PROVIDED MATERIAL =
◆ ◆ ◆
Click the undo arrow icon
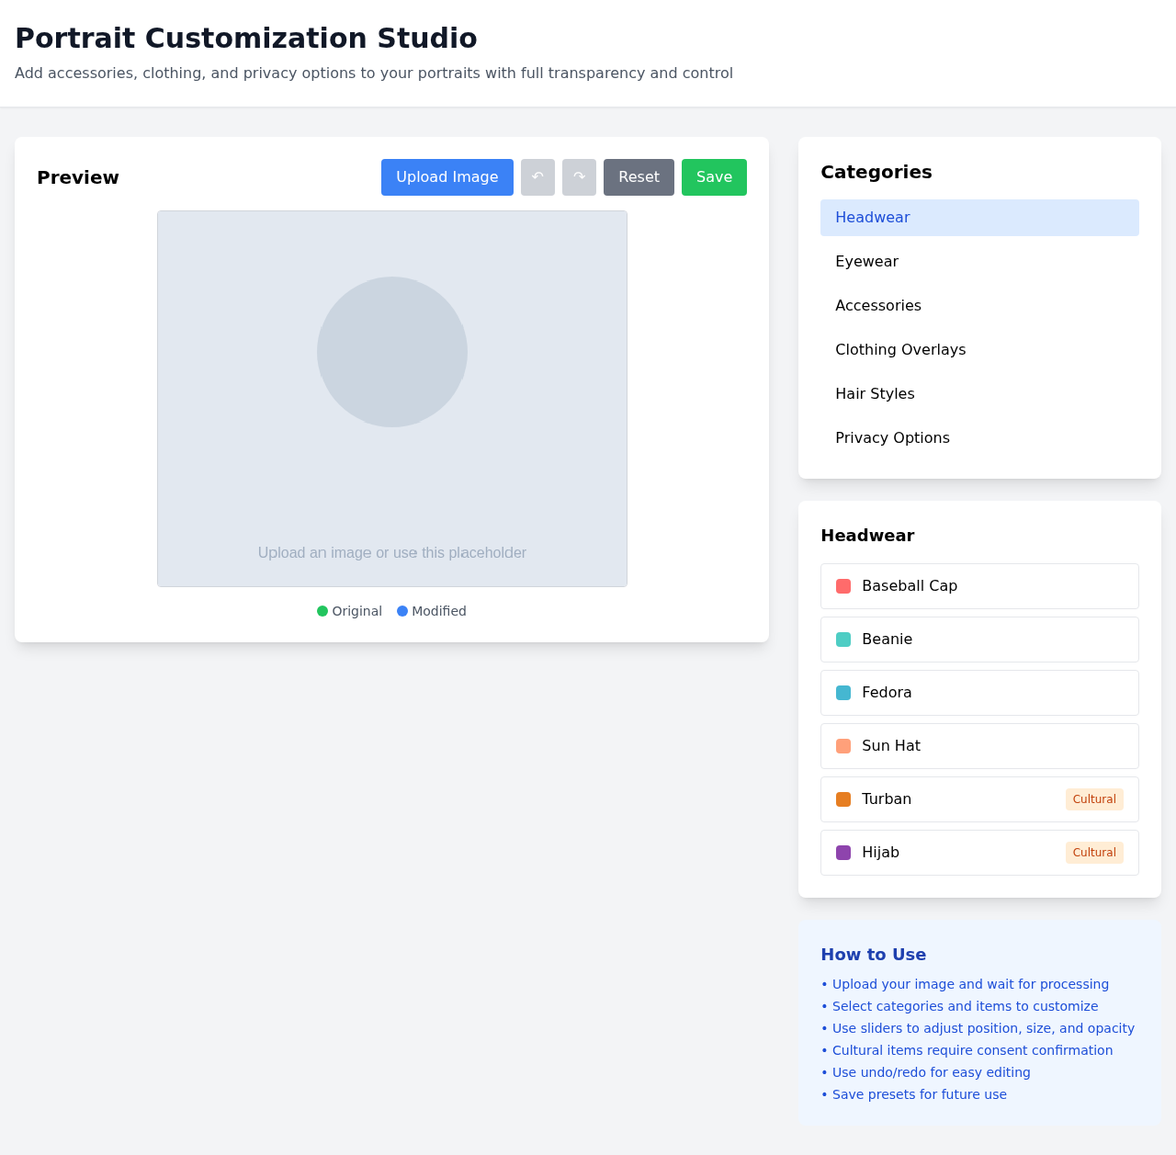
◆ ◆ ◆
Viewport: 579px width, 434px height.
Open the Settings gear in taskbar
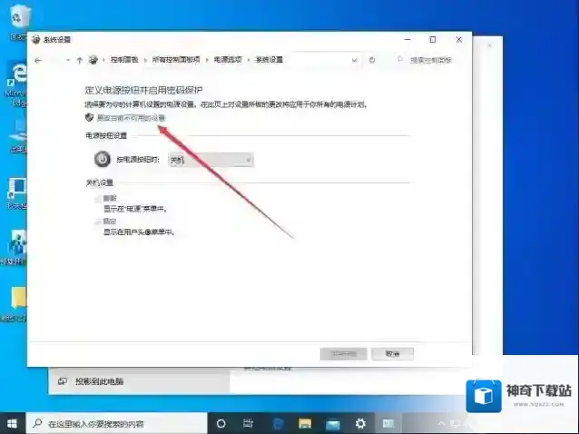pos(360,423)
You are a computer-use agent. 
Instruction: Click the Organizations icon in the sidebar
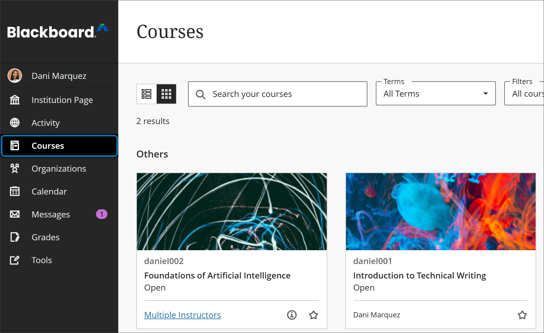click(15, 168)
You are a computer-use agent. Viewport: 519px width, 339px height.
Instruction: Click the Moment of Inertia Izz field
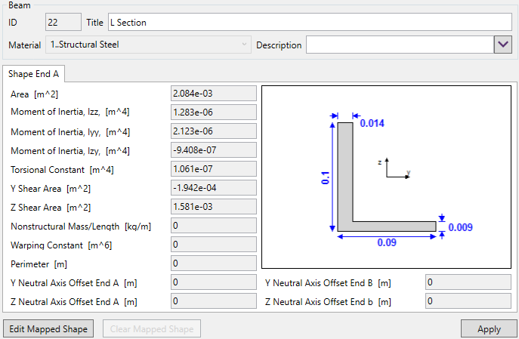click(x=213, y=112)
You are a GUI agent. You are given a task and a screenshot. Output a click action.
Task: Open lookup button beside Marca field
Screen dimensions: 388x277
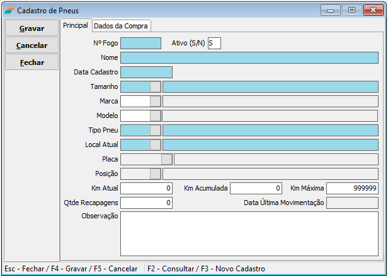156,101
◆ ◆ ◆
EXERCISE PROMPT =
Copy out the stretch from "Viewport: 579px width, 434px height." through "click(15, 168)", changing "taskbar" to "dock" and keeping everything else the same. Leave the pictures out of your answer.

FULL SOLUTION =
Viewport: 579px width, 434px height.
Open the Settings gear in dock
pos(360,423)
You are a computer-use agent. 
Instruction: Click the Organizations icon in the sidebar
click(15, 168)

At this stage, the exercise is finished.